▶ [TAREFA]
Passe para o inglês esta frase do texto sobre a Vila Itororó: "Era difícil definir visualmente o que havia sido aquele conjunto de casas."

Foi lançado em fevereiro de 2018 o segundo volume da coleção Canteiro Aberto do Instituto Pedra em parceria com a Secretaria Municipal de Cultura de São Paulo: Vila Itororó: uma história em três atos (1), das urbanistas e pesquisadoras de história da cidade de São Paulo, Sarah Feldman e Ana Castro. A publicação resgata a história da emblemática Vila paulistana, localizada na área central da cidade, entre os bairros da Liberdade e Bela Vista.
Por incorporar em sua construção materiais de demolição de um antigo teatro da cidade, o São José, e outras implantações inéditas e singulares para uma habitação do início do século 20 – como piscina, chafariz, bustos e esculturas –, a Vila Itororó acabou chamando atenção de muitas gerações de urbanistas e pesquisadores do patrimônio histórico a partir dos anos 70 do século passado. Tornou-se de fato parte do debate das transformações dos critérios dos bens a serem qualificados como relevantes à memória da cidade de São Paulo.
Considerada de arquitetura exuberante, surreal, o imóvel localizado numa encosta do Vale do rio Itororó (atual avenida 23 de maio), acabou sendo foco de disputas e discussões sobre suas possíveis ocupações a partir do momento em que passou a ser protegido pelos orgãos de patrimônio histórico. Nomes como Benedito Lima de Toledo, Carlos Lemos, Claudio Tozzi, Décio Tozzi e Flávio Império fizeram parte destas primeiras discussões e formulações de projetos de novas qualificações que por anos nunca saíram do papel.
Eu mesma fui vítima do encantamento da Vila Itororó. Nos anos 1990, quando era pesquisadora do Departamento de Patrimônio Histórico, fizemos uma vistoria nas construções. Recordo a forte impressão que me causou entrar naquele casarão decadente que tinha logo a entrada dois leões, esculturas, varandas, longas escadas, pilares e uma piscina coberta ao fundo. Era difícil definir visualmente o que havia sido aquele conjunto de casas. Lembro de ter conhecido uma senhora muito pintada que diziam ser uma antiga atriz. Fui embora com aquela imagem dos leões da entrada, dos pilares e da velhinha com ruge nas bochechas, moradora solitária de um cômodo do antigo palacete.
Lendo o livro sobre a Vila Itororó de Sarah Feldman e Ana de Castro, as formas arquitetônicas que por tantas décadas ocuparam o imaginário da Vila, saem do centro das atenções. Outras histórias revelam-se através de documentos públicos, recortes de jornal, depoimentos e fotografias que multiplicam a vida da casa colocando-a em diálogo com a história da construção e das formas de morar na cidade de São Paulo, especialmente na área central.
Somos convidados desde o primeiro ato a entrar em contato com a vida de Francisco de Castro, o primeiro proprietário e idealizador da Vila. Um filho de imigrantes portugueses, que como tantos outros estrangeiros, contribuíram para a formação da cidade de São Paulo. Acompanhamos a maneira como este investidor anônimo, integrava-se ao comércio da terras urbanas no início do século 20, momento em que a cidade transformava-se a olhos vistos.

▶ [DADOS FORNECIDOS]

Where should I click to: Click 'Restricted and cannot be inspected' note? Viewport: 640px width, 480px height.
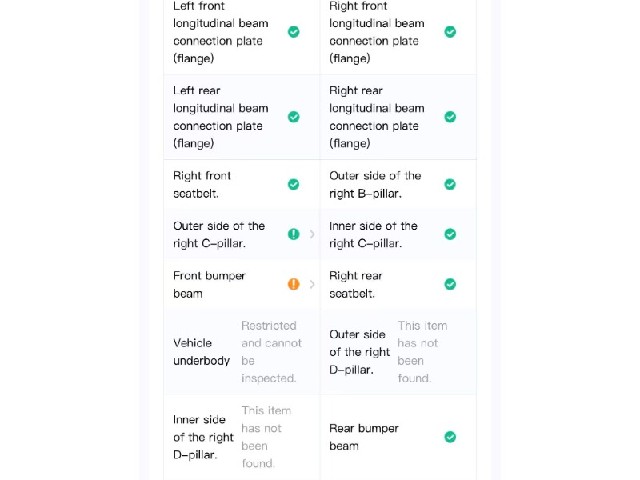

▶ [SOLUÇÃO]
It was hard to define visually what that group of houses had been.